Pada 2024, bendungan yang sama masih menyimpan sekitar 86 juta meter kubik air. Sayangnya, kondisi empat bendungan penyangga lainnya tidak diinformasikan.
Penyebab dan Dampak Kekeringan Ekstrem
Teheran, kota berpenduduk lebih dari 10 juta jiwa, bergantung pada Pegunungan Alborz sebagai sumber air utama. Kekeringan tahun 2025 tercatat sangat ekstrem.
"Pada 2025, telah terjadi penurunan curah hujan 100% di wilayah Tehran," tambah Behzad.
Dengan konsumsi penduduk sekitar tiga juta meter kubik air per hari, pemerintah terpaksa mengambil langkah darurat.
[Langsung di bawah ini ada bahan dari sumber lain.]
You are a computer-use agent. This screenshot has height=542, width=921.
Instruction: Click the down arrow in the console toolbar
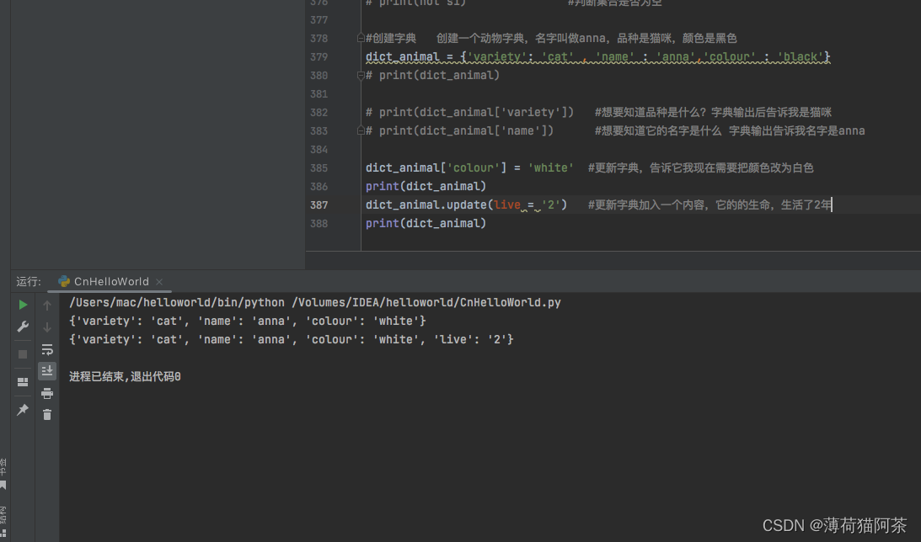pyautogui.click(x=46, y=326)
Pasokan air di beberapa kawasan telah diputus sementara untuk penghematan.
Langkah Penanggulangan dan Dampak Lanjutan
Krisis air juga berdampak pada sektor energi. Pemadaman listrik kerap terjadi, terutama selama musim panas. Pada Juli dan Agustus 2025, pemerintah menetapkan dua hari libur nasional untuk menghemat air dan energi, menyusul suhu udara yang melonjak di atas 40 derajat Celsius di Tehran dan lebih dari 50 derajat Celsius di beberapa daerah lain.
Langkah-langkah darurat ini menunjukkan betapa seriusnya krisis air yang mengancam ibu kota Iran tersebut.
"Krisis air jauh lebih serius daripada yang dibicarakan saat ini," ujar Presiden Iran Masoud Pezeshkian saat kondisi puncak kekeringan melanda.
Faktanya, kekurangan air ini bukan hanya masalah di Tehran, melainkan di seluruh Iran, khususnya di provinsi-provinsi kering selatan. Para ahli sepakat, selain perubahan iklim, penyebab utama dari krisis ini adalah salah urus sumber daya air dan eksploitasi berlebihan terhadap air tanah.